Moreover, in the office Julie shared the space with the PhD students, her peers in the placement, but with whom she had difficulty in identifying and interacting with.

“The PhD students that were there (in the office), they were really nice, I really think, but I just didn’t really have that much (in common), cos they were all, like, in their 30s and things like that. So, they were nice people, but I just didn’t always wanna be around people like that, I wanted to be around my own friends, so.”

(Julie, Interview 5)

From Julie’s perspective, she and her PhD colleagues had little in common, both in terms of their identity, including age and lifestyle and in terms of their work, as they were from Marketing and she was from Management. My interpretation was, then, that Julie assessed her position towards them from the standpoint of her student identity and not from the continuum of a newcomer to full participant (Lave and Wenger, 1991), which could be more useful for a student in transition, regarding identity development. In doing so I believe Julie possibly missed some opportunities to identify helpful others in her office (Eraut, 2007), which are people in the placement, apart from the designated mentors, that could act as learning mediators and possible role models into the type of professional she could become.
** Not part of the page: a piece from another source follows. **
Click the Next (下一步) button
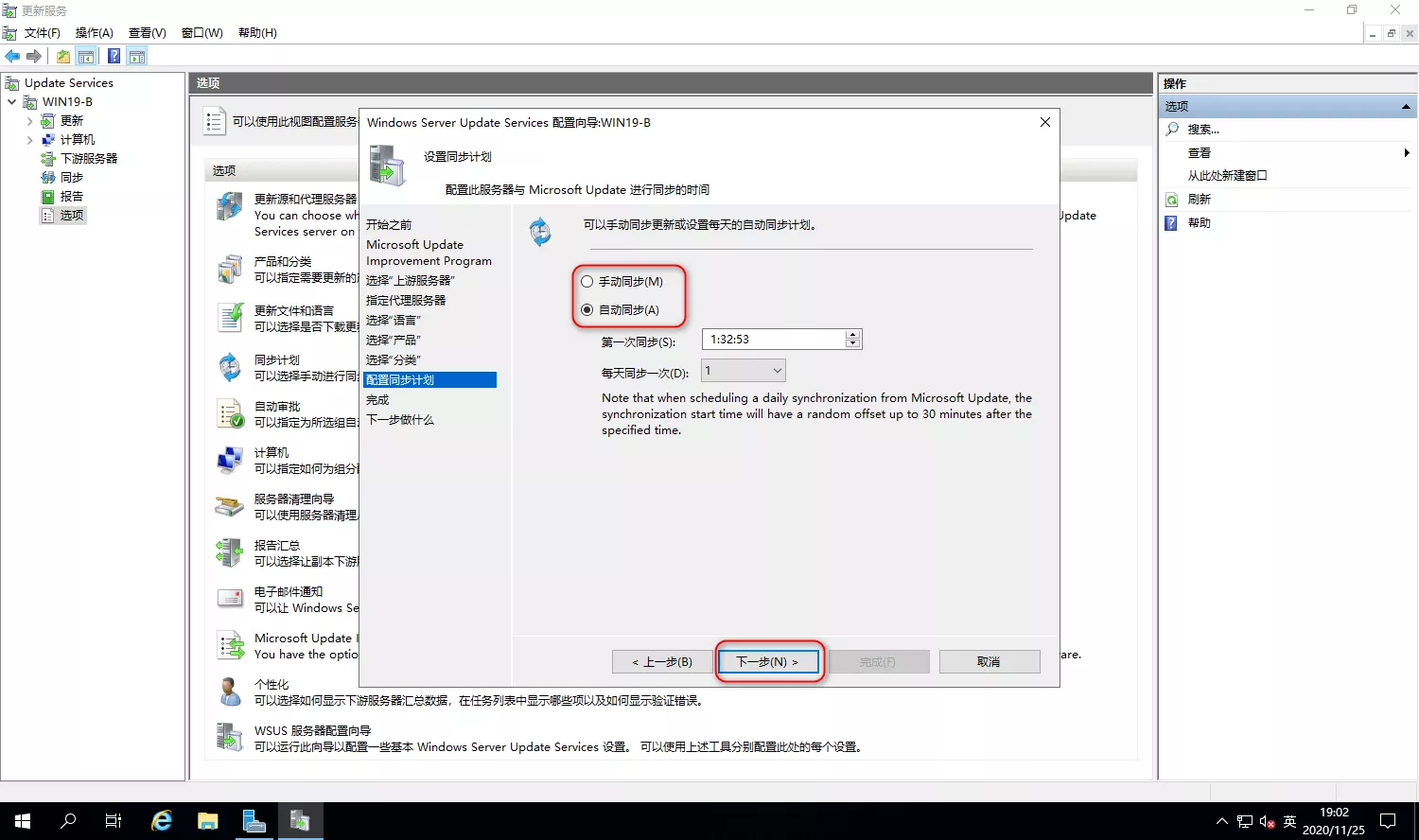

Regarding interactions in the placement, Julie also struggled to act her role around her supervisors. She would acknowledge the gap of experience and knowledge between her and them, but instead of viewing herself as a student in transition between newcomer and full participant, surrounded by more experienced peers, she was, almost, self-trapped in her position as a student. “(…) but I did still feel like I was their student throughout the year, just because, you know, they’re so experienced and… (Laughing). Even though they used to treat me like a colleague, I think it’s just myself, because I did feel like, you know, I’m still their student.”

(Julie, Interview 4)

In my interpretation of Julie’s experience the perception of being almost self- trapped in her student role is an important aspect, because Julie did feel more like a professional or like a colleague when she went into industries to collect data. It was only when she was in the university, around her supervisors, the PhD students and the other students that she would not move from her perception of herself as student to a researcher.

In conclusion, Julie’s outlook on the placement can be understood as a limitation towards her assessment of opportunities for development as I believe that she interacted with the placement from a particular position, that of a student, which limited her belonging. The argument developed in this section was then, that her outlook on the placement, facilitated by instances of near transfer (Mayer, 1975; Royer, 1978) and the interpretation of the placement as a mediational transition required of her the maintenance of a peripheral participation in the placement (Urrieta, 2007). Ultimately, this self- positioning limited her ability to become a full participant (Lave and Wenger, 1991), because “(…) the whole year, it was like, I just saw myself as student” (Julie, Interview 5). Hence, while placements are supposed to expose students to “possible futures” (Wenger, 2000, p. 241), Julie’s focus on being a student prevented her to make this identity leap.

The implications of this argument were that, in practice, Julie’s prior knowledge might have acted as a barrier to her ability to present herself as a researcher and, theoretically, that Julie’s struggle with identity development in the placement opened a space for critiquing frameworks supporting transfer

based on identical elements and similarities, and on the characterisation of placements as simulations in which students strongly position themselves as being in between their studies.